What you are asked to do: If a line includes "answer", copy it out of the entries.

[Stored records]
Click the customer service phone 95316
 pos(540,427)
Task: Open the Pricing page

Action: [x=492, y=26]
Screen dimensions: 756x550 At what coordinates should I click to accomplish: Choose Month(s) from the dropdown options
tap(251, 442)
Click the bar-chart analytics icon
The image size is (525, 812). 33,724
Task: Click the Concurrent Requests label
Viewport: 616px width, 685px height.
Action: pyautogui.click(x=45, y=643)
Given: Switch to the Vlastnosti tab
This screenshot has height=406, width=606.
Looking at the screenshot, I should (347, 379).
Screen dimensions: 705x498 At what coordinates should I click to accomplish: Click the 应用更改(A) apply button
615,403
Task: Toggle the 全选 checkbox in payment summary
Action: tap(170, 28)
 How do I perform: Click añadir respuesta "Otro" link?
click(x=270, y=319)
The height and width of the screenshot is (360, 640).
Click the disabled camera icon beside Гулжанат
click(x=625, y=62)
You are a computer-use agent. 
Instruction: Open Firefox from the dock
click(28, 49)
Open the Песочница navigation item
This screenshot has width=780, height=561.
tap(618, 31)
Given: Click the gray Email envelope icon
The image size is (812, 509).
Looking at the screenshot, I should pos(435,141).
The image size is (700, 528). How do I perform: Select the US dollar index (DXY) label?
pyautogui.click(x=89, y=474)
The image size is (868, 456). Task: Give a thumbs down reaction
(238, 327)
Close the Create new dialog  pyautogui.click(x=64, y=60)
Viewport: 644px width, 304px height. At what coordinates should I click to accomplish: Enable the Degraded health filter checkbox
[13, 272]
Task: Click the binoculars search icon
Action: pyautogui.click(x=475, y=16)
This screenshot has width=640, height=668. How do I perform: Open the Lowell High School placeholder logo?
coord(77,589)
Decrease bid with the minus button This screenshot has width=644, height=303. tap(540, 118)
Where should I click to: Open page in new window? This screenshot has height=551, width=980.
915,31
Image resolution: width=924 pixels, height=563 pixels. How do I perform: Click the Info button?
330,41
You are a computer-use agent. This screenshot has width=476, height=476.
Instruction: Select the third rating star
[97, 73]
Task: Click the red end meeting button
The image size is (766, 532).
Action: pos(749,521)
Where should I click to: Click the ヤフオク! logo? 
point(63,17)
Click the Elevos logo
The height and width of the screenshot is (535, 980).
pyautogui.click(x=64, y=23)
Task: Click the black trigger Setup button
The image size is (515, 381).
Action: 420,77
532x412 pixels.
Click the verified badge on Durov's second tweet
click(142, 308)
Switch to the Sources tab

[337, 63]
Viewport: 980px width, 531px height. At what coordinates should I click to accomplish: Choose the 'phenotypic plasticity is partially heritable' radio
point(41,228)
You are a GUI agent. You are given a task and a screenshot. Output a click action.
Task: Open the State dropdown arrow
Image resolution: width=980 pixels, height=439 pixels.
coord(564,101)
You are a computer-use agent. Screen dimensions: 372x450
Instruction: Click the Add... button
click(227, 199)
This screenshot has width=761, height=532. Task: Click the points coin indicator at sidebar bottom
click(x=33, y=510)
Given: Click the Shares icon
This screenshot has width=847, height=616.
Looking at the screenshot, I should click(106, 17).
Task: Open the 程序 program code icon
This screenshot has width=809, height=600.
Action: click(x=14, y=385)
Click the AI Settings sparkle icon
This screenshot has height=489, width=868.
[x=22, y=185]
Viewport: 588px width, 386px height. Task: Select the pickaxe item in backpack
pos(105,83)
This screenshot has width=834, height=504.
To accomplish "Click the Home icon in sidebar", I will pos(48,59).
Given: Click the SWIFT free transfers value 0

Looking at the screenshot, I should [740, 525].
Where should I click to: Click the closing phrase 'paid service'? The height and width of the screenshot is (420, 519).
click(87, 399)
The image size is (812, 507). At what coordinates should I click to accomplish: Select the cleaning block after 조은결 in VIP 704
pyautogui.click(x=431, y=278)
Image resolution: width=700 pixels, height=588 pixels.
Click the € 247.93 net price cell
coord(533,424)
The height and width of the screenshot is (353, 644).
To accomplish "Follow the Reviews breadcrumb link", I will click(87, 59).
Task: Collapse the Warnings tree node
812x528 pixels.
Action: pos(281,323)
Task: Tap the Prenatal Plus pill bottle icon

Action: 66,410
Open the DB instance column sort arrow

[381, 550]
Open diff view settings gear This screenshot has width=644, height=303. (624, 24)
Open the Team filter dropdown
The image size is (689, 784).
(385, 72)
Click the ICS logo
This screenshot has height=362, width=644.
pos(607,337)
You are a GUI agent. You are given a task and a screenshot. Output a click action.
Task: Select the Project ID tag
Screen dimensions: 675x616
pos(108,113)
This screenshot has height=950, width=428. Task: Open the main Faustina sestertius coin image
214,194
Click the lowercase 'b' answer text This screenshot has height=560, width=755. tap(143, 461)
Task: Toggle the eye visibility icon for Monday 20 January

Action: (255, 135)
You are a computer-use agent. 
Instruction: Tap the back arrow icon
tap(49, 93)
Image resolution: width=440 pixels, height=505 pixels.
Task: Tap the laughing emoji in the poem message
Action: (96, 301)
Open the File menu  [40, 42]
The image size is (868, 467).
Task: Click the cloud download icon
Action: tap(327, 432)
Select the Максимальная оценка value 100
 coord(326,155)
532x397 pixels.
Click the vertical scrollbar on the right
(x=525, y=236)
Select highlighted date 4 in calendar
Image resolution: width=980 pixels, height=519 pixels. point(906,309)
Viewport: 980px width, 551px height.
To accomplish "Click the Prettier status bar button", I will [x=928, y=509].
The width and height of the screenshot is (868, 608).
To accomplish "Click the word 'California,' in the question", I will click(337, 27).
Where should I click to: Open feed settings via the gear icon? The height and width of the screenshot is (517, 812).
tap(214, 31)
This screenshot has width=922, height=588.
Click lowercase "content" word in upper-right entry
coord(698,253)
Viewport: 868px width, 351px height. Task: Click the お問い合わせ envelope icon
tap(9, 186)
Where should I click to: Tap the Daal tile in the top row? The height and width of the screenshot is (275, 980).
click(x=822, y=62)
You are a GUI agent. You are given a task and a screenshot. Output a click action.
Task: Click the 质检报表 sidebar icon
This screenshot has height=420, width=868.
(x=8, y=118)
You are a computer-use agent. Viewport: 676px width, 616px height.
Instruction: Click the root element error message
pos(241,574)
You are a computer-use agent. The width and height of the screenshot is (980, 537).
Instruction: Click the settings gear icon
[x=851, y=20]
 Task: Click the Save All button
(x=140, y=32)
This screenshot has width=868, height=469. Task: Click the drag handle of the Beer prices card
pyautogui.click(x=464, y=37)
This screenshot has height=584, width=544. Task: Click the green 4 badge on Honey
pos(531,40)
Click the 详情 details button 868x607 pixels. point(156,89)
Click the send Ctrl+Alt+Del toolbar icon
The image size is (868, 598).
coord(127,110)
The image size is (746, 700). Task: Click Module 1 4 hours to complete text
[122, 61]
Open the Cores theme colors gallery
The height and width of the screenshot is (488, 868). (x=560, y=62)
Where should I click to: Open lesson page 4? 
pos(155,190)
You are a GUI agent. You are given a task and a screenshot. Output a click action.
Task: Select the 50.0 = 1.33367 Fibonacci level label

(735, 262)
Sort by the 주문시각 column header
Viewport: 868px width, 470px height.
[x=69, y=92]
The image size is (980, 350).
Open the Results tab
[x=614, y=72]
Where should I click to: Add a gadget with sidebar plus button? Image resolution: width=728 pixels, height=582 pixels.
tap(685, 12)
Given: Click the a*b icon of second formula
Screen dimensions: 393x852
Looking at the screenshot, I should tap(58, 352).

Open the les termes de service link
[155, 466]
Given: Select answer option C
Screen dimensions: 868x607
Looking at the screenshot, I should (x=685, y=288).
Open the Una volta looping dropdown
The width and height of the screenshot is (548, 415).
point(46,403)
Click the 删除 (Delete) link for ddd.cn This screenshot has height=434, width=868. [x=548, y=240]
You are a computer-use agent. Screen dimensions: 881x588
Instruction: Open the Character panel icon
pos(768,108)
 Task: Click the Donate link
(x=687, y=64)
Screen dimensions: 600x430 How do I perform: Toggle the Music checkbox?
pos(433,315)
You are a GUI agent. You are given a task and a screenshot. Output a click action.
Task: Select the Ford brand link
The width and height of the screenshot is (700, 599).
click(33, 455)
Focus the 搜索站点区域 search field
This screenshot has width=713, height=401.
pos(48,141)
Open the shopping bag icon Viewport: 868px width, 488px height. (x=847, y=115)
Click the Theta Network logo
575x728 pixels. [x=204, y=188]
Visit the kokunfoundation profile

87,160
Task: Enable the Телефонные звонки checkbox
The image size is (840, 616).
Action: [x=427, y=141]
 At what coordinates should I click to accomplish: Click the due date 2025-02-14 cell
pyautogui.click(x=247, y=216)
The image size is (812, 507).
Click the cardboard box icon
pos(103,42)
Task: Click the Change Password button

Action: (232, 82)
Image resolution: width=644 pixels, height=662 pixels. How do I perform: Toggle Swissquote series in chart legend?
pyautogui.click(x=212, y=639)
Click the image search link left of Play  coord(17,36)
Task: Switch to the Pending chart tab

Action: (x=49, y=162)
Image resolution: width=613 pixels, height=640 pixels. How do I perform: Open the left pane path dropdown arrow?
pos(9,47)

Solution for this problem:
Click the lowercase 'b' answer text This screenshot has height=560, width=755. tap(143, 461)
Given: Select answer option C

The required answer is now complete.